# [Listing]
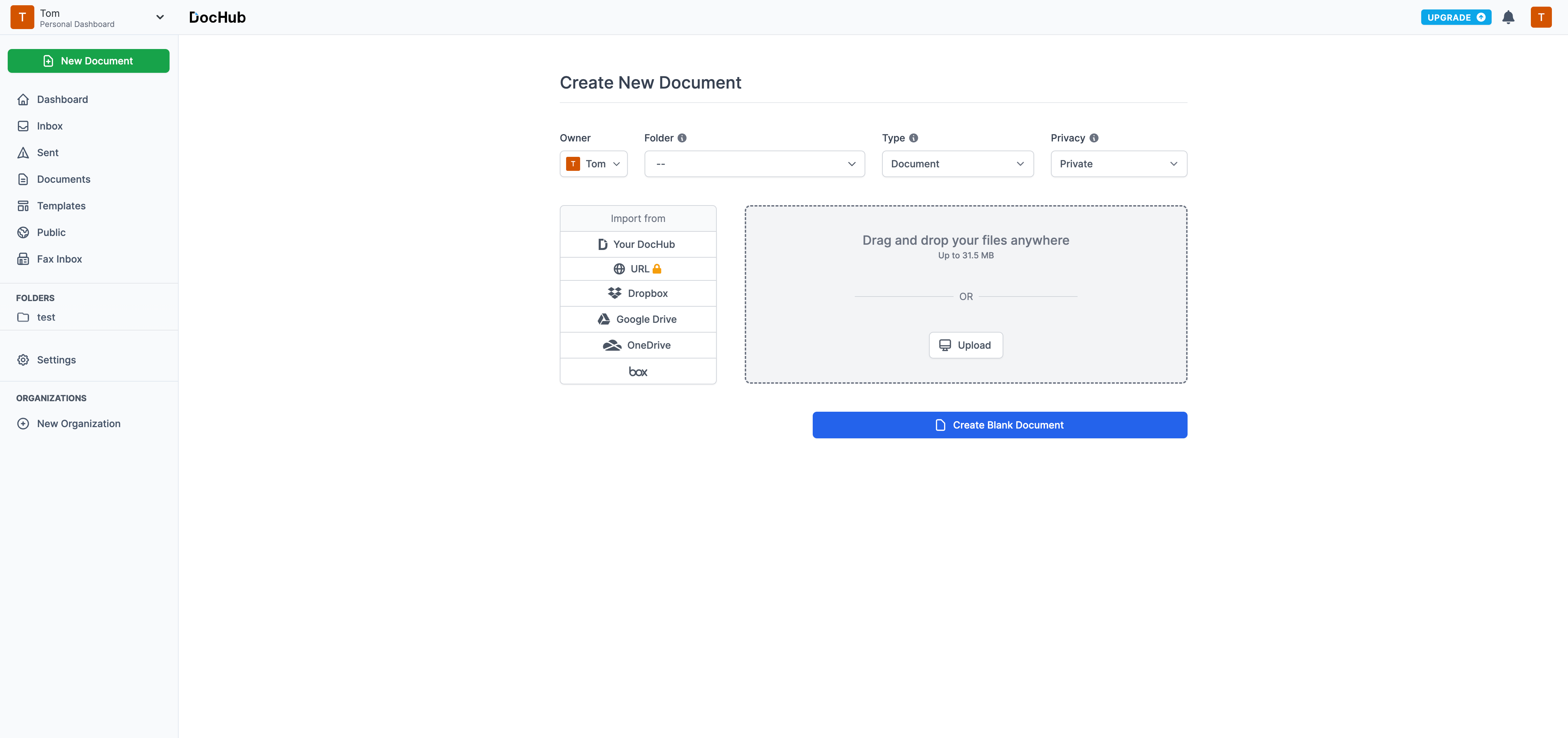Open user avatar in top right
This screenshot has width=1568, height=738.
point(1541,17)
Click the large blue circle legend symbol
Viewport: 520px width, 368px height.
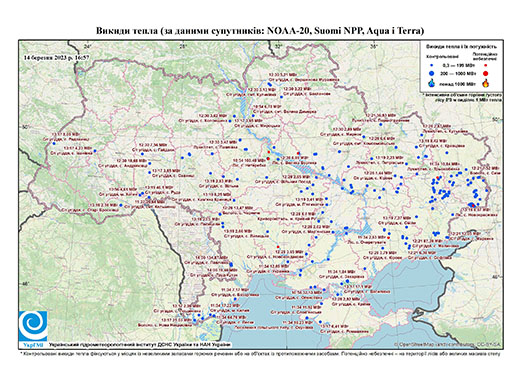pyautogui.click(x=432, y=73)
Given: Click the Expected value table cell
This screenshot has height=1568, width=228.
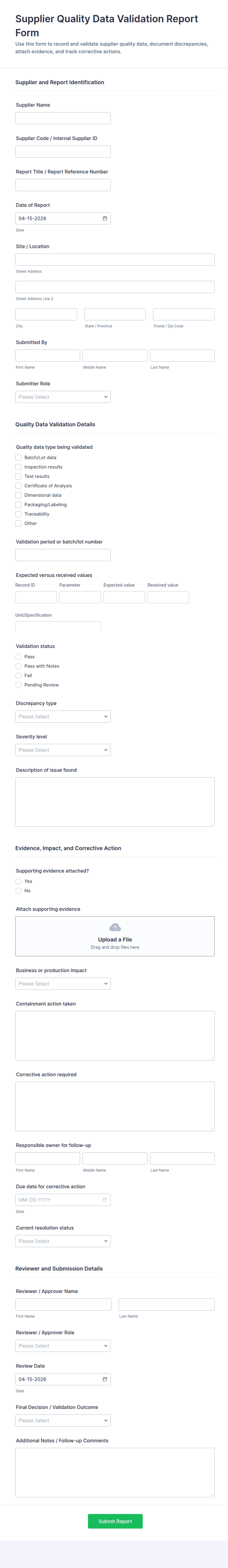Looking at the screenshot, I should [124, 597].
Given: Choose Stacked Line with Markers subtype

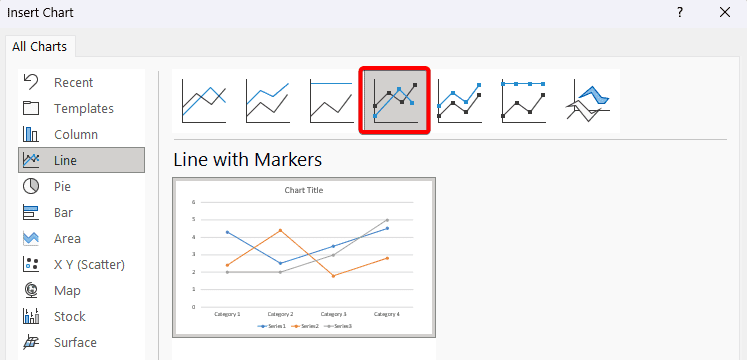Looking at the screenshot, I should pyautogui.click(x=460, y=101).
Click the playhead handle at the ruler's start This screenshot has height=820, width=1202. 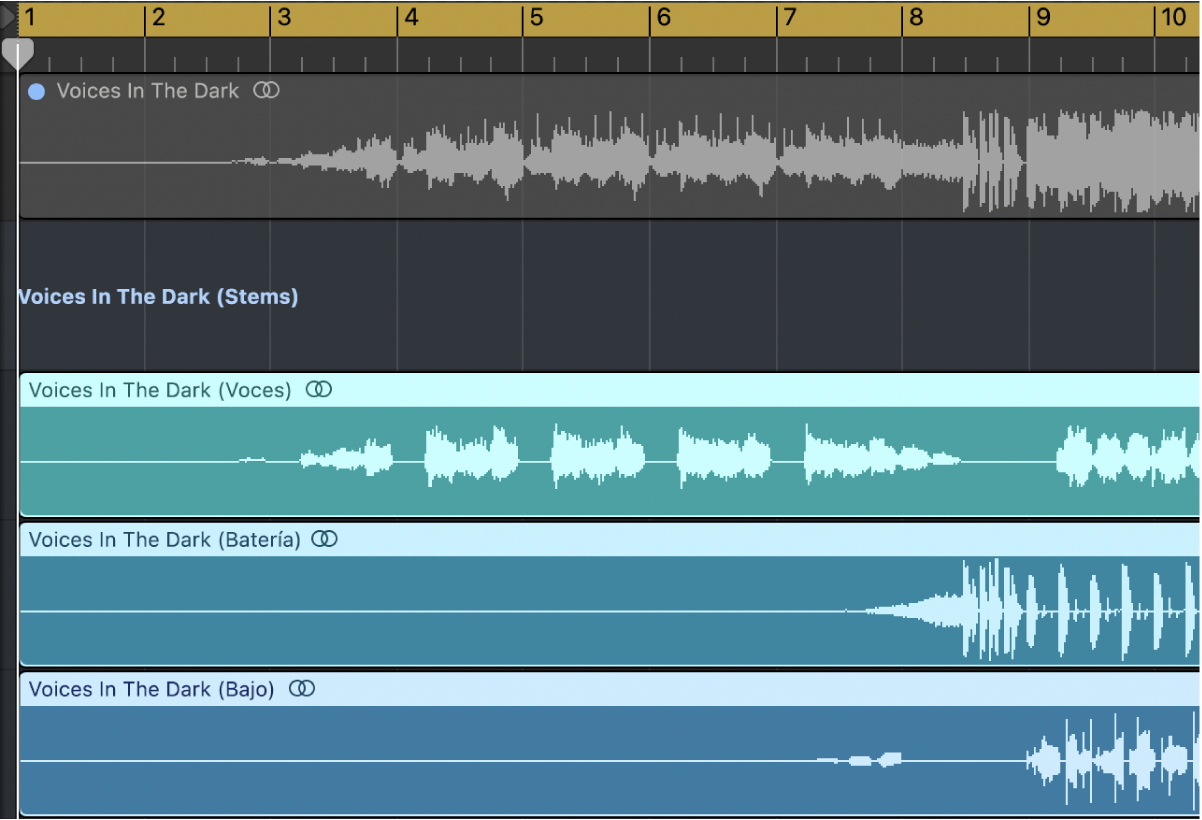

# [Exercise description]
Copy out every item above word for word, leaving out the pictures.

# [Final result]
Open user avatar in top right
This screenshot has width=1568, height=738.
point(1541,17)
Click the large blue circle legend symbol
Viewport: 520px width, 368px height.
pyautogui.click(x=432, y=73)
Given: Click the Expected value table cell
This screenshot has height=1568, width=228.
Looking at the screenshot, I should [124, 597].
Given: Choose Stacked Line with Markers subtype

Looking at the screenshot, I should pyautogui.click(x=460, y=101).
Click the playhead handle at the ruler's start This screenshot has height=820, width=1202. 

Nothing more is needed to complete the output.